## Requirement A
According to the Hamerton passage, what periodical did he establish and edit in 1870?
## Requirement B
Reproduce the stretch of the Hamerton passage from "Hamerton's first literary" through "Decline of Classicism.", substituting "Loch Fyne" for "Loch Awe".
## Requirement C
Decide whether each statement agrees with the Hamerton passage. Answer yes or no for each and quote the words that settle it.
(i) Hamerton married Eugénie Gindriez in 1858.
(ii) Etching and Etchers was published before Painter's Camp in the Highlands.
(iii) Wenderholme was one of his novels.

## Extracted text
---
Hamerton's first literary attempt, a volume of poems, was unsuccessful, leading him to devote himself for a time entirely to landscape painting; he camped out in the Scottish Highlands, where he eventually rented the former island of Inistrynich in Loch Awe. In 1858, Hamerton married Eugénie Gindriez, the daughter of a French republican magistrate, and they remained married until his death in 1894.

Discovering after a time that he was more suited to art criticism than painting, he moved to Sens and later to Autun, where he produced his Painter's Camp in the Highlands (1863), which was very successful and prepared the way for his standard work on Etching and Etchers (1866). In the following year he published Contemporary French Painters, and in 1868 a continuation, Painting in France after the Decline of Classicism.

He had by now become art critic to the Saturday Review, which necessitated frequent visits to England, forcing him to give it up. He proceeded in 1870 to establish and edit an art journal of his own, The Portfolio, a monthly periodical, each number of which included of a monograph upon some artist or group of artists, often written by him. The journal championed printmaking, especially etching. He selected and wrote the accompanying text for Etchings by French and English Artists (London: Seeley, 1874) which included work by Alphonse Legros and Léon Gaucherel. The discontinuation of his painting gave him time for writing, and he successively produced The Intellectual Life (1873), perhaps the best known and most valuable of his writings; Round my House (1876), notes on French society by a resident; and Modern Frenchmen (1879), admirable short biographies. He also wrote two novels, Wenderholme (1870) and Marmorne (1878).
---
## Supplied material
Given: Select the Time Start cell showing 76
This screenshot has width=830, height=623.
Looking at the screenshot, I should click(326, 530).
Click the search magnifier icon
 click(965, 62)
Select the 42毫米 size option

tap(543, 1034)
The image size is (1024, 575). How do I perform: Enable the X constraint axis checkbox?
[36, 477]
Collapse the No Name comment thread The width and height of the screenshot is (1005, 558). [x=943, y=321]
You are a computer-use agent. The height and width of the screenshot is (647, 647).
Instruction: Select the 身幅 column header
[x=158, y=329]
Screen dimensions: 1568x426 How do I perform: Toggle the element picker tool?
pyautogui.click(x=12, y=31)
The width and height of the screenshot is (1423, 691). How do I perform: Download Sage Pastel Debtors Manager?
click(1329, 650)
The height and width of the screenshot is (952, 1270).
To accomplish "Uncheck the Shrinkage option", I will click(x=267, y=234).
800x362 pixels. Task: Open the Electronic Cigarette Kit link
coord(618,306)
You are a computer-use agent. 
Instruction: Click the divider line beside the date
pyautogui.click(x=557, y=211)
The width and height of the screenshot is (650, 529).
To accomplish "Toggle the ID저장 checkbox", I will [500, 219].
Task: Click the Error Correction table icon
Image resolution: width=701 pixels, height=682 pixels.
---
## Task response A
The Portfolio, a monthly art journal.

## Task response B
Hamerton's first literary attempt, a volume of poems, was unsuccessful, leading him to devote himself for a time entirely to landscape painting; he camped out in the Scottish Highlands, where he eventually rented the former island of Inistrynich in Loch Fyne. In 1858, Hamerton married Eugénie Gindriez, the daughter of a French republican magistrate, and they remained married until his death in 1894.

Discovering after a time that he was more suited to art criticism than painting, he moved to Sens and later to Autun, where he produced his Painter's Camp in the Highlands (1863), which was very successful and prepared the way for his standard work on Etching and Etchers (1866). In the following year he published Contemporary French Painters, and in 1868 a continuation, Painting in France after the Decline of Classicism.

## Task response C
(i) Yes: "In 1858, Hamerton married Eugénie Gindriez"
(ii) No: "Painter's Camp in the Highlands (1863), which was very successful and prepared the way for his standard work on Etching and Etchers (1866)"
(iii) Yes: "He also wrote two novels, Wenderholme (1870) and Marmorne (1878)."